Please rewrite the data below, replacing "computer-use agent" with "desktop assistant" wherever it occurs and changing nothing else.

----

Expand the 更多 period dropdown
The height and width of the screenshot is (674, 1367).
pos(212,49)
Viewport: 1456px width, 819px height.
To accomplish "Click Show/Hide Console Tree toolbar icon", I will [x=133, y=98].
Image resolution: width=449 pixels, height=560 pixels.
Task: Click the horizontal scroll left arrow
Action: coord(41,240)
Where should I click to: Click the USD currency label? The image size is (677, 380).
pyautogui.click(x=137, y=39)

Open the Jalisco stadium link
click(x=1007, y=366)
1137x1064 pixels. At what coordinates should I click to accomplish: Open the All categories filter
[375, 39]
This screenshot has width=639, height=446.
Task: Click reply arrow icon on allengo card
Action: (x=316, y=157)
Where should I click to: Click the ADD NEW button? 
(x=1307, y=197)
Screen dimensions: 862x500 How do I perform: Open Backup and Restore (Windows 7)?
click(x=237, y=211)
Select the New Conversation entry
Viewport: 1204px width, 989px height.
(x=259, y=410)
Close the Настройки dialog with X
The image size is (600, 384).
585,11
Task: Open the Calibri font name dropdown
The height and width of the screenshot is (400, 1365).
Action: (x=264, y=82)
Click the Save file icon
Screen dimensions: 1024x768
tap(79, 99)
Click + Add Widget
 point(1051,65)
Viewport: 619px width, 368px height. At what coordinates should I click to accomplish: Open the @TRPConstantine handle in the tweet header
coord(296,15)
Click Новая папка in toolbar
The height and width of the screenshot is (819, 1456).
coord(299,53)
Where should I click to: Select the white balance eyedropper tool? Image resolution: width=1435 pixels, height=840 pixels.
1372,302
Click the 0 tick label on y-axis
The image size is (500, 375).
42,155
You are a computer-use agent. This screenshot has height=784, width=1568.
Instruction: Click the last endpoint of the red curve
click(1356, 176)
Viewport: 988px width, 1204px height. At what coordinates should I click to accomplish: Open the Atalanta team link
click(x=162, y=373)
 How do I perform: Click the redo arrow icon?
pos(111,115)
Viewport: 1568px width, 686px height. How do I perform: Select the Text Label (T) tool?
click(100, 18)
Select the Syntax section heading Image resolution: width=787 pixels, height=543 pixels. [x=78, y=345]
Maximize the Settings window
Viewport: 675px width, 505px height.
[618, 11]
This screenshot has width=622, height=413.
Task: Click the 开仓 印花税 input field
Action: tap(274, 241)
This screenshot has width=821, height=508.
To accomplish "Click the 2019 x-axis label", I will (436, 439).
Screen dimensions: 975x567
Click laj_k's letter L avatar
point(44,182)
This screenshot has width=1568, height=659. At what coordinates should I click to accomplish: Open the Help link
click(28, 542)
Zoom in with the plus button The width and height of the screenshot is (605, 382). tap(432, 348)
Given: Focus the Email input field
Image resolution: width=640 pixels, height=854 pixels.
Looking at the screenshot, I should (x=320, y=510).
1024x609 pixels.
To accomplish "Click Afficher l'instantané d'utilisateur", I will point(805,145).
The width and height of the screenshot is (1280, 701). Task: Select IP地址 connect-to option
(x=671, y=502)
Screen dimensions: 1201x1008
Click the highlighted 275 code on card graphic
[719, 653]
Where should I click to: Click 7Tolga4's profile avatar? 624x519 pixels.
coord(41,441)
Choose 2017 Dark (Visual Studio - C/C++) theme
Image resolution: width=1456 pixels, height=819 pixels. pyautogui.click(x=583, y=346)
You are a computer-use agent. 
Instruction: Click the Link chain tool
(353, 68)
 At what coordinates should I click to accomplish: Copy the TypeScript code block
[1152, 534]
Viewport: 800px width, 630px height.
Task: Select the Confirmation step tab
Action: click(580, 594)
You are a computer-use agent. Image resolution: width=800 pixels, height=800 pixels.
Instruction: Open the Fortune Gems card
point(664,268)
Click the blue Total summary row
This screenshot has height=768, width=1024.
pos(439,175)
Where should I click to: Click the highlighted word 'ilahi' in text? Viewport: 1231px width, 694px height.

----

* [Completed task]
Expand the 更多 period dropdown
The height and width of the screenshot is (674, 1367).
pos(212,49)
Viewport: 1456px width, 819px height.
To accomplish "Click Show/Hide Console Tree toolbar icon", I will [x=133, y=98].
Image resolution: width=449 pixels, height=560 pixels.
Task: Click the horizontal scroll left arrow
Action: coord(41,240)
Where should I click to: Click the USD currency label? The image size is (677, 380).
pyautogui.click(x=137, y=39)

Open the Jalisco stadium link
click(x=1007, y=366)
1137x1064 pixels. At what coordinates should I click to accomplish: Open the All categories filter
[375, 39]
This screenshot has width=639, height=446.
Task: Click reply arrow icon on allengo card
Action: (x=316, y=157)
Where should I click to: Click the ADD NEW button? 
(x=1307, y=197)
Screen dimensions: 862x500 How do I perform: Open Backup and Restore (Windows 7)?
click(x=237, y=211)
Select the New Conversation entry
Viewport: 1204px width, 989px height.
(x=259, y=410)
Close the Настройки dialog with X
The image size is (600, 384).
585,11
Task: Open the Calibri font name dropdown
The height and width of the screenshot is (400, 1365).
Action: (x=264, y=82)
Click the Save file icon
Screen dimensions: 1024x768
tap(79, 99)
Click + Add Widget
 point(1051,65)
Viewport: 619px width, 368px height. At what coordinates should I click to accomplish: Open the @TRPConstantine handle in the tweet header
coord(296,15)
Click Новая папка in toolbar
The height and width of the screenshot is (819, 1456).
coord(299,53)
Where should I click to: Select the white balance eyedropper tool? Image resolution: width=1435 pixels, height=840 pixels.
1372,302
Click the 0 tick label on y-axis
The image size is (500, 375).
42,155
You are a desktop assistant. This screenshot has height=784, width=1568.
Instruction: Click the last endpoint of the red curve
click(1356, 176)
Viewport: 988px width, 1204px height. At what coordinates should I click to accomplish: Open the Atalanta team link
click(x=162, y=373)
 How do I perform: Click the redo arrow icon?
pos(111,115)
Viewport: 1568px width, 686px height. How do I perform: Select the Text Label (T) tool?
click(100, 18)
Select the Syntax section heading Image resolution: width=787 pixels, height=543 pixels. [x=78, y=345]
Maximize the Settings window
Viewport: 675px width, 505px height.
[618, 11]
This screenshot has width=622, height=413.
Task: Click the 开仓 印花税 input field
Action: tap(274, 241)
This screenshot has width=821, height=508.
To accomplish "Click the 2019 x-axis label", I will (436, 439).
Screen dimensions: 975x567
Click laj_k's letter L avatar
point(44,182)
This screenshot has width=1568, height=659. At what coordinates should I click to accomplish: Open the Help link
click(28, 542)
Zoom in with the plus button The width and height of the screenshot is (605, 382). tap(432, 348)
Given: Focus the Email input field
Image resolution: width=640 pixels, height=854 pixels.
Looking at the screenshot, I should (x=320, y=510).
1024x609 pixels.
To accomplish "Click Afficher l'instantané d'utilisateur", I will point(805,145).
The width and height of the screenshot is (1280, 701). Task: Select IP地址 connect-to option
(x=671, y=502)
Screen dimensions: 1201x1008
Click the highlighted 275 code on card graphic
[719, 653]
Where should I click to: Click 7Tolga4's profile avatar? 624x519 pixels.
coord(41,441)
Choose 2017 Dark (Visual Studio - C/C++) theme
Image resolution: width=1456 pixels, height=819 pixels. pyautogui.click(x=583, y=346)
You are a desktop assistant. 
Instruction: Click the Link chain tool
(353, 68)
 At what coordinates should I click to accomplish: Copy the TypeScript code block
[1152, 534]
Viewport: 800px width, 630px height.
Task: Select the Confirmation step tab
Action: click(580, 594)
You are a desktop assistant. Image resolution: width=800 pixels, height=800 pixels.
Instruction: Open the Fortune Gems card
point(664,268)
Click the blue Total summary row
This screenshot has height=768, width=1024.
pos(439,175)
Where should I click to: Click the highlighted word 'ilahi' in text? Viewport: 1231px width, 694px height.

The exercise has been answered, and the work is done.